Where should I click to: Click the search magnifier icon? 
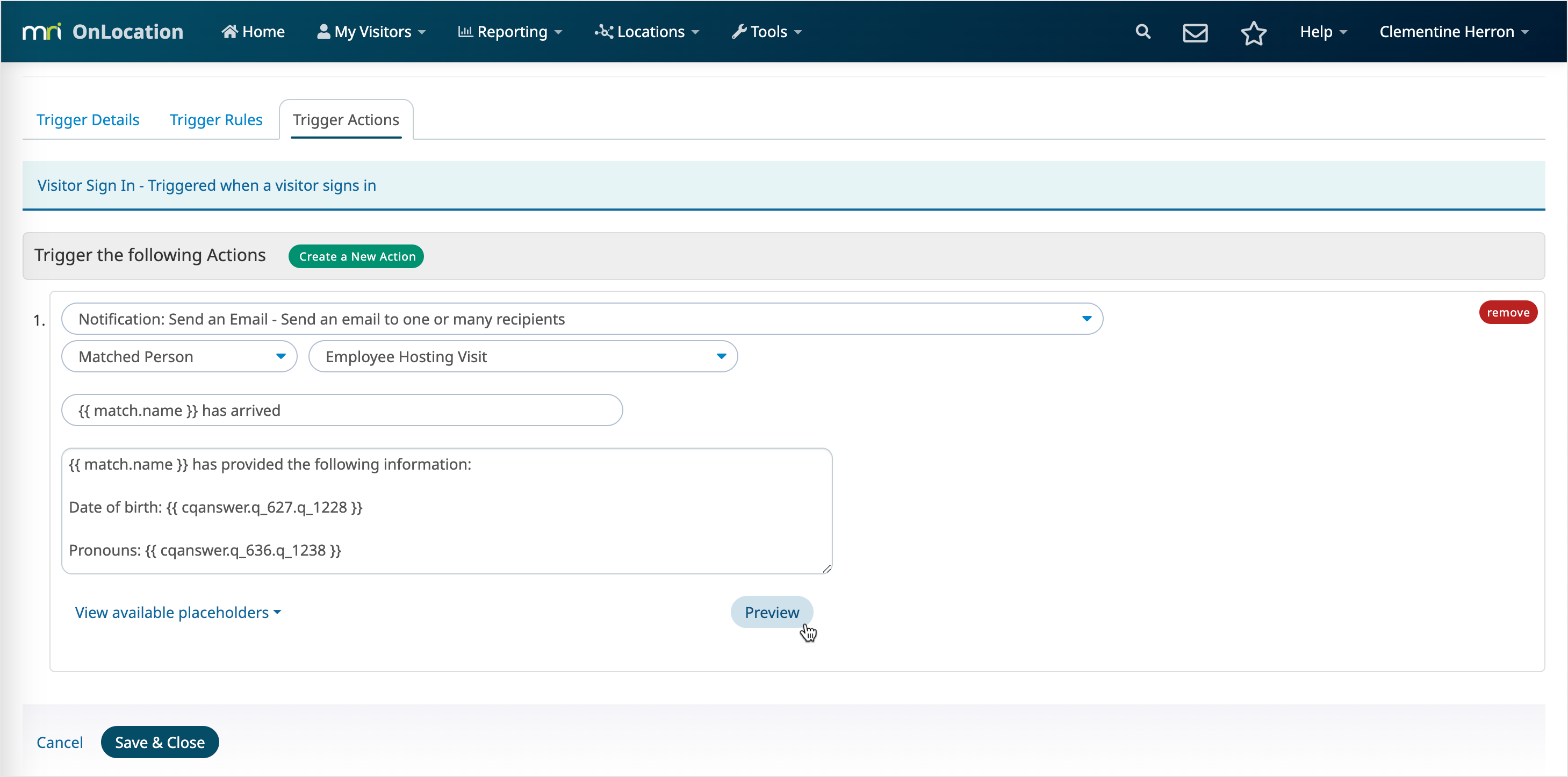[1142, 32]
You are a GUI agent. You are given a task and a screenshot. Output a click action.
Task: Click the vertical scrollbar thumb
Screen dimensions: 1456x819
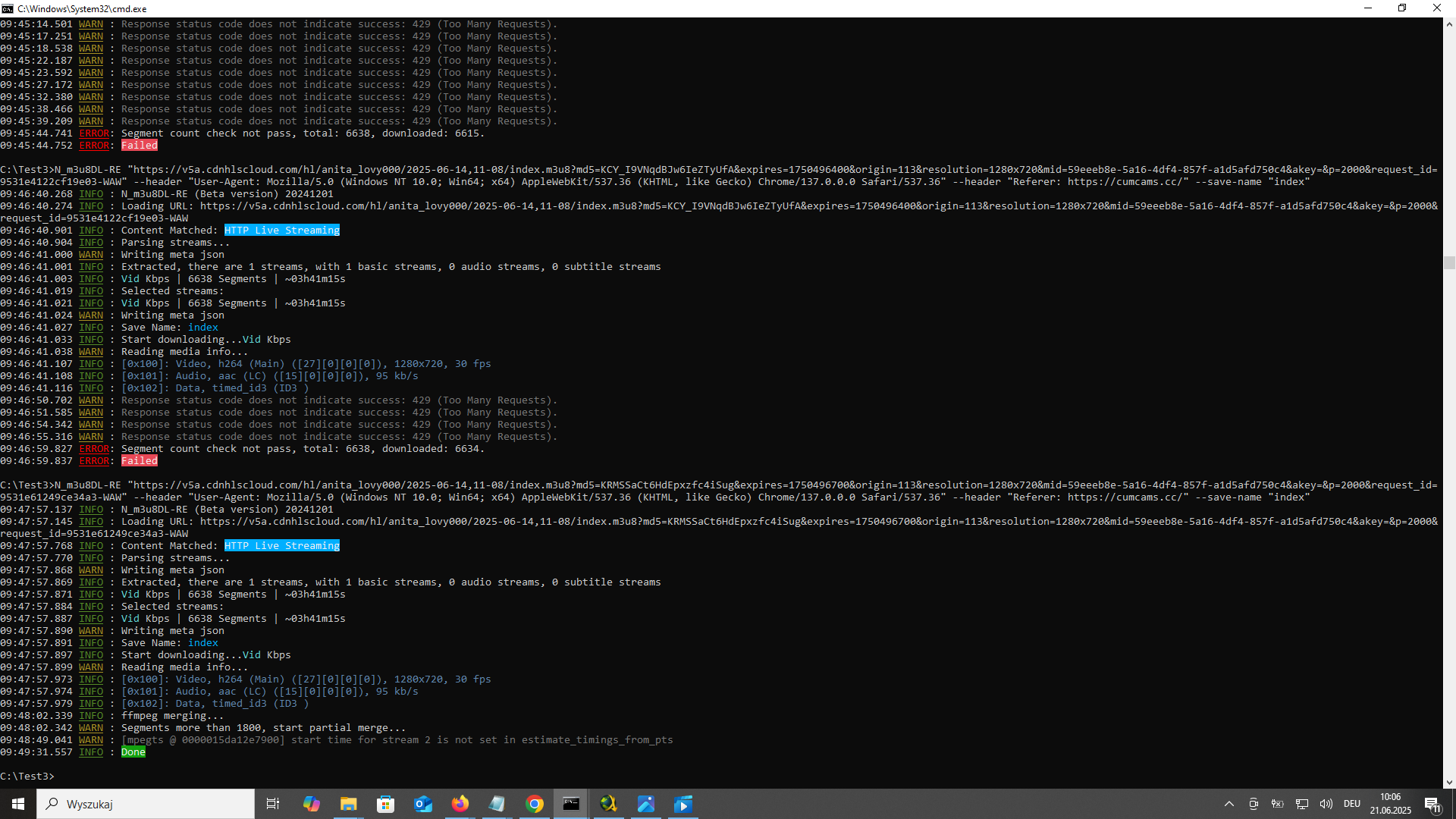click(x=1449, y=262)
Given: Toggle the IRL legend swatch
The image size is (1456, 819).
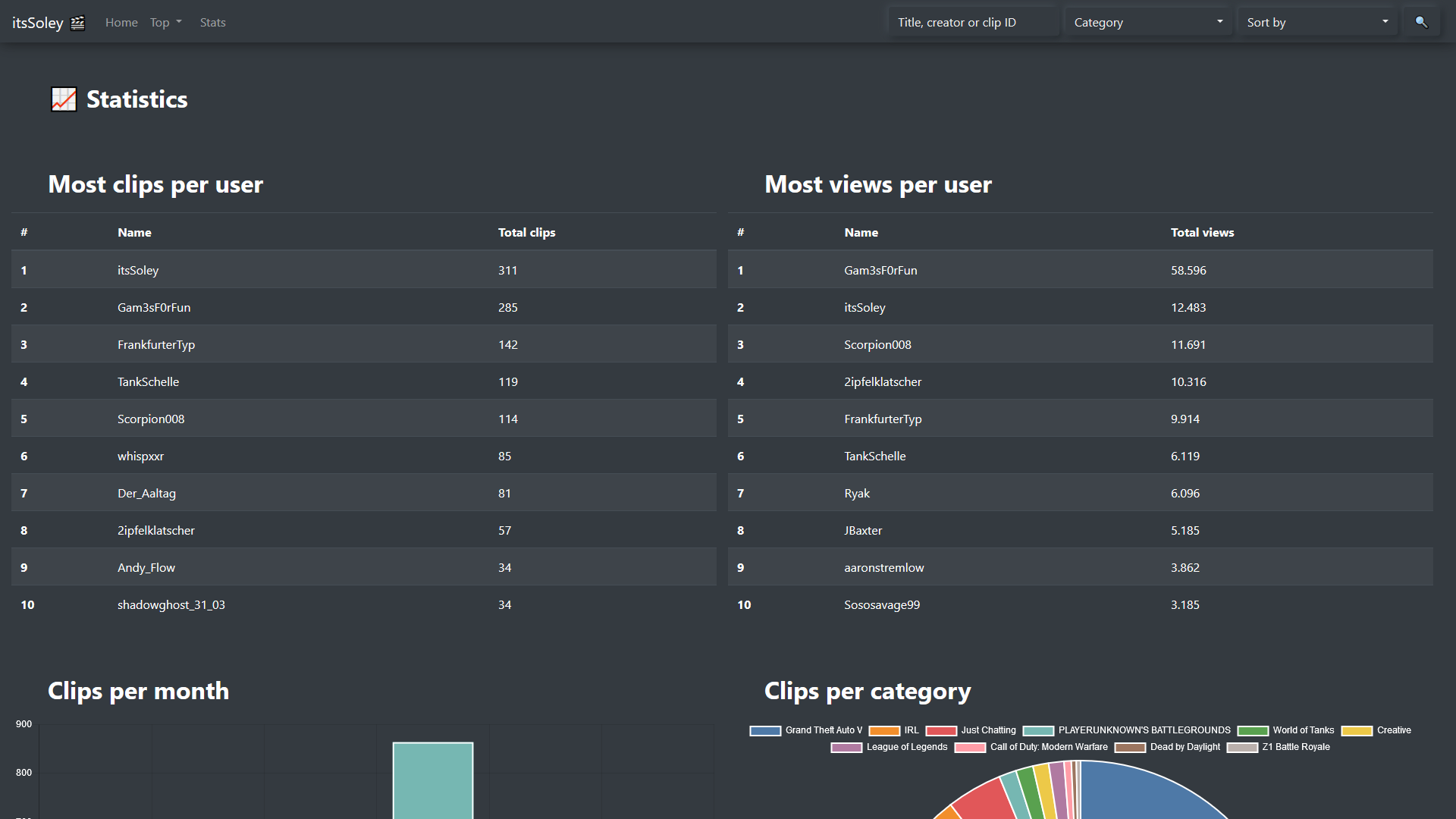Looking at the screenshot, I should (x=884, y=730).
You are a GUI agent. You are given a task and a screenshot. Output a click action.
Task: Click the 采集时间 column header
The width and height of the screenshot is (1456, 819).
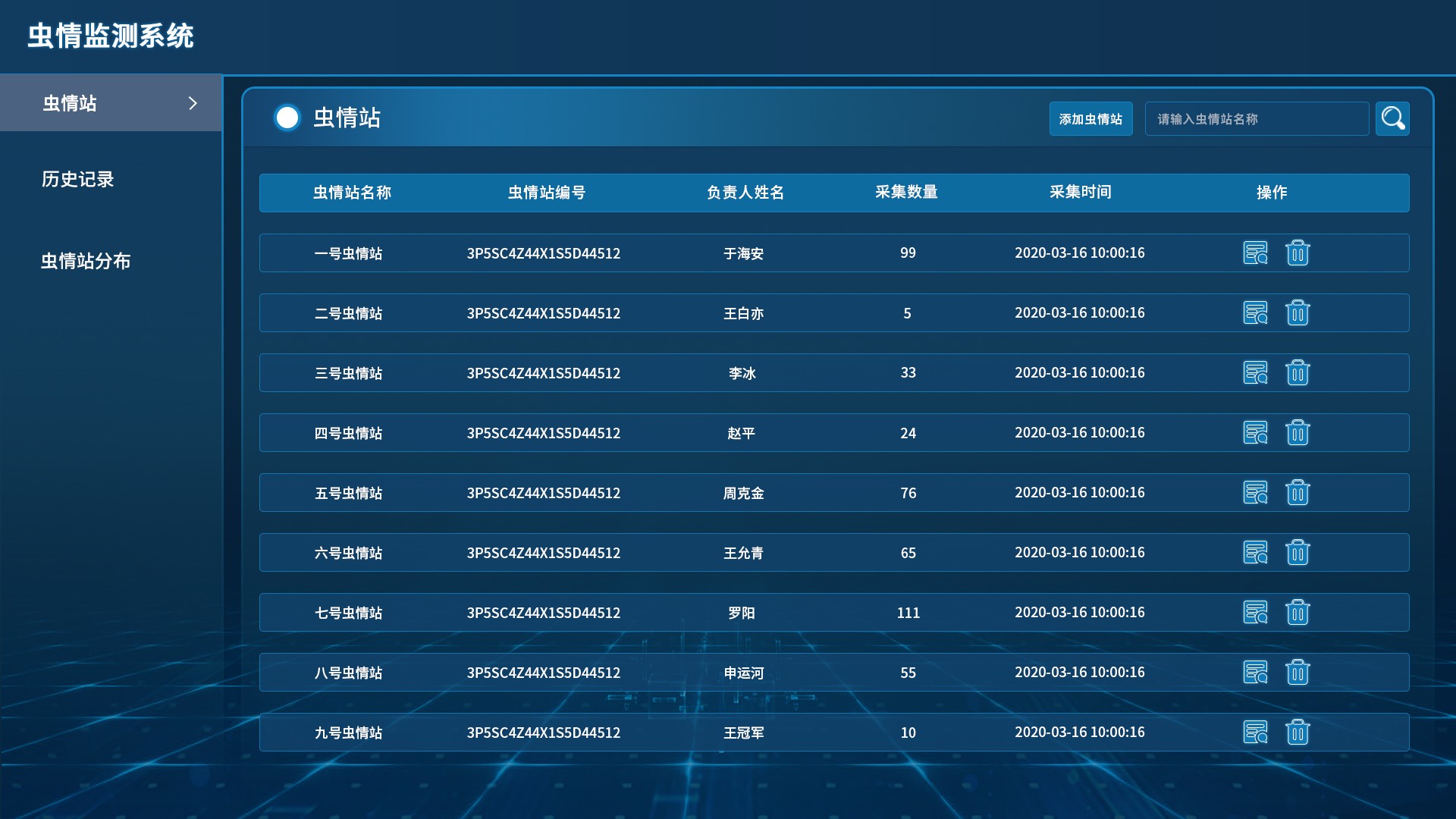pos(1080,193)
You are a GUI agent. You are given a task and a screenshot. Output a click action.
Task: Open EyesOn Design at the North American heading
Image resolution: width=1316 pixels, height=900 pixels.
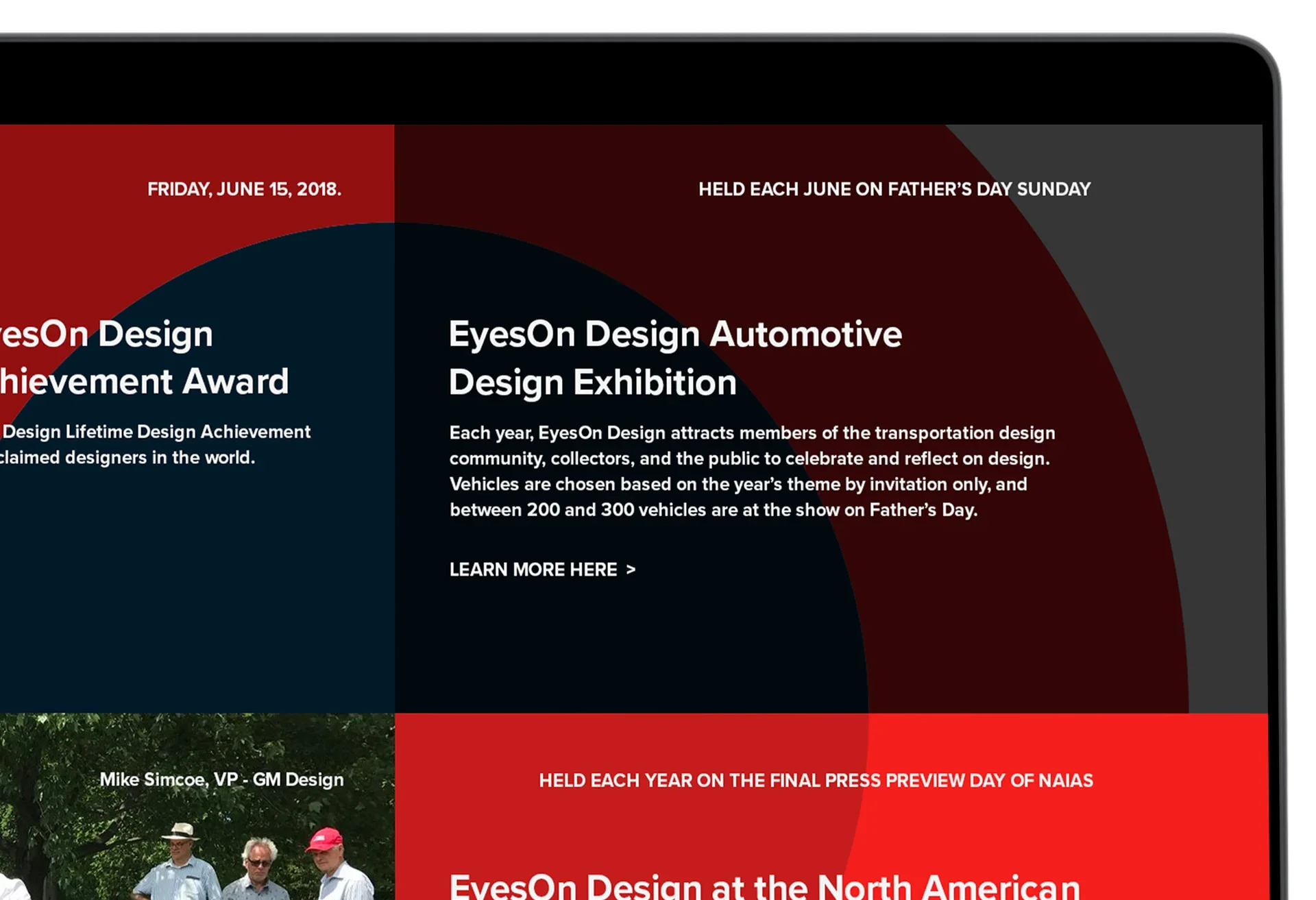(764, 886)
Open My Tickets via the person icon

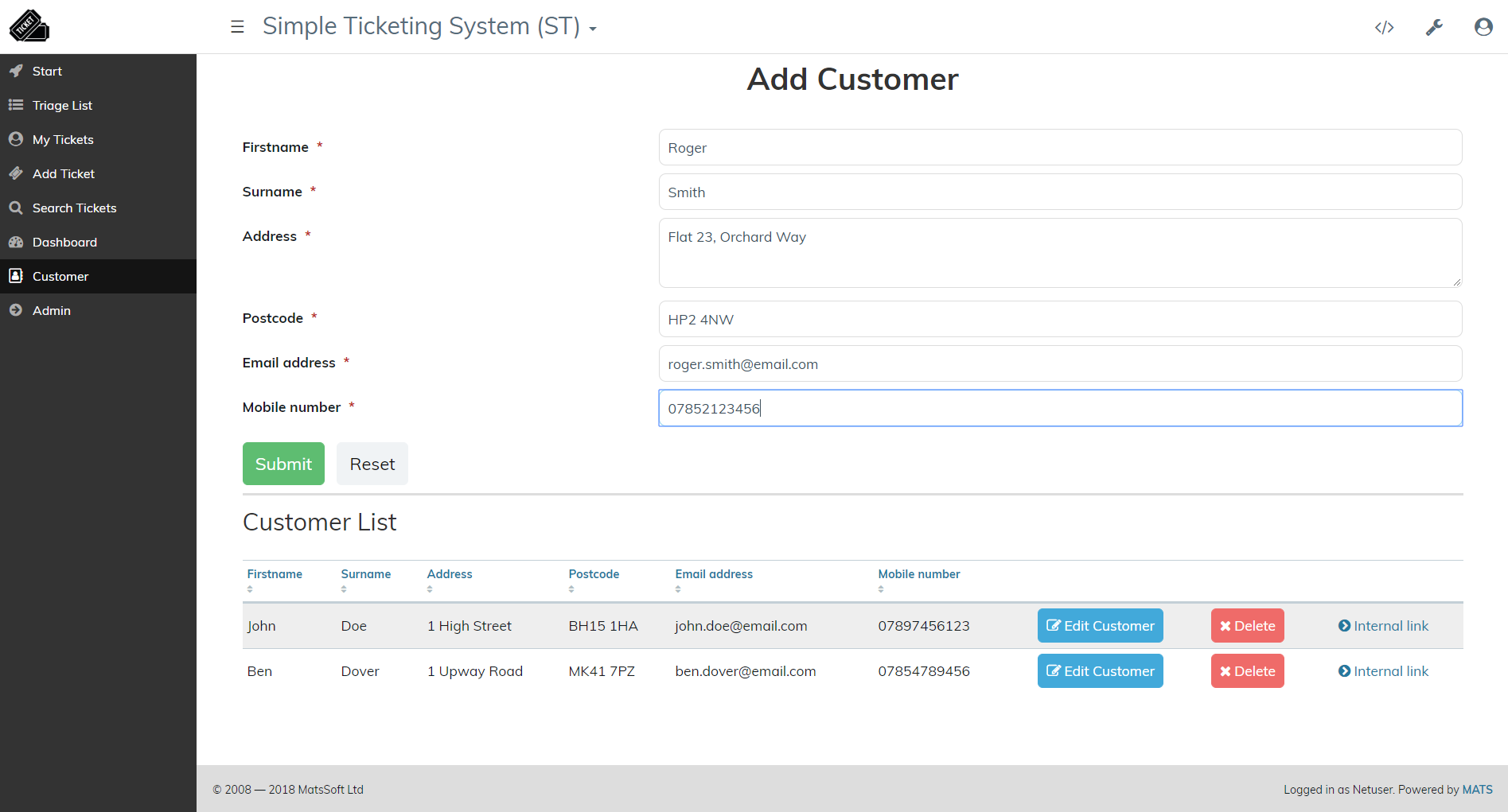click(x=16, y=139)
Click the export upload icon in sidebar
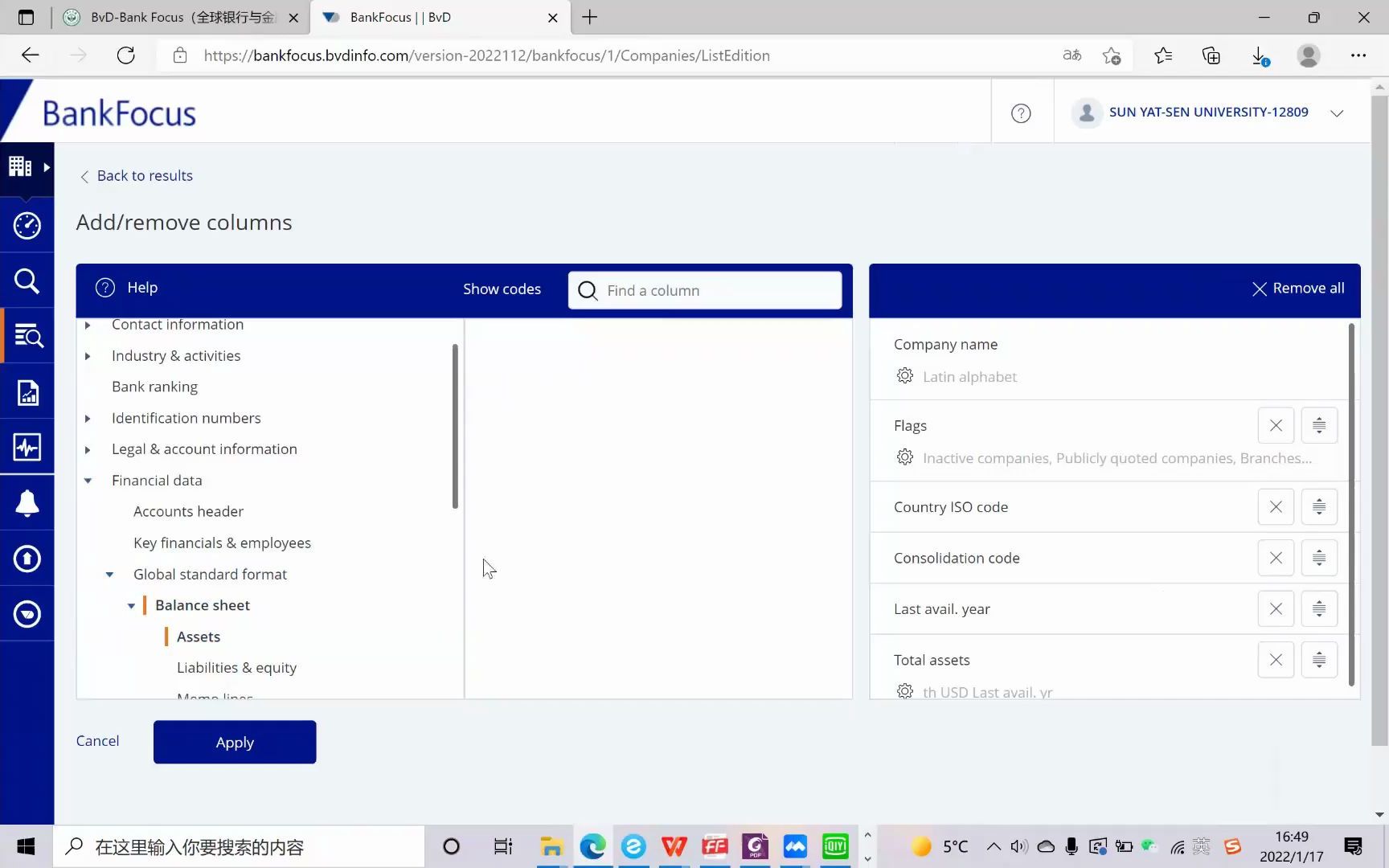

| GOAL OF THE EXERCISE |
Could you restate the material word for word, skipping any pictures it holds?

| EXERCISE RESULT |
Where should I click to: Click the search magnifier icon? 
[1142, 32]
You are a GUI agent. You are given a task and a screenshot. Output a click action.
Task: Click the vertical scrollbar thumb
Screen dimensions: 1456x819
click(x=1449, y=262)
Given: Toggle the IRL legend swatch
The image size is (1456, 819).
Looking at the screenshot, I should (x=884, y=730).
You are a GUI agent. You are given a task and a screenshot. Output a click action.
Task: Click the 采集时间 column header
The width and height of the screenshot is (1456, 819).
pos(1080,193)
You are a GUI agent. You are given a task and a screenshot. Output a click action.
Task: Open EyesOn Design at the North American heading
Image resolution: width=1316 pixels, height=900 pixels.
(764, 886)
Open My Tickets via the person icon

click(x=16, y=139)
Click the export upload icon in sidebar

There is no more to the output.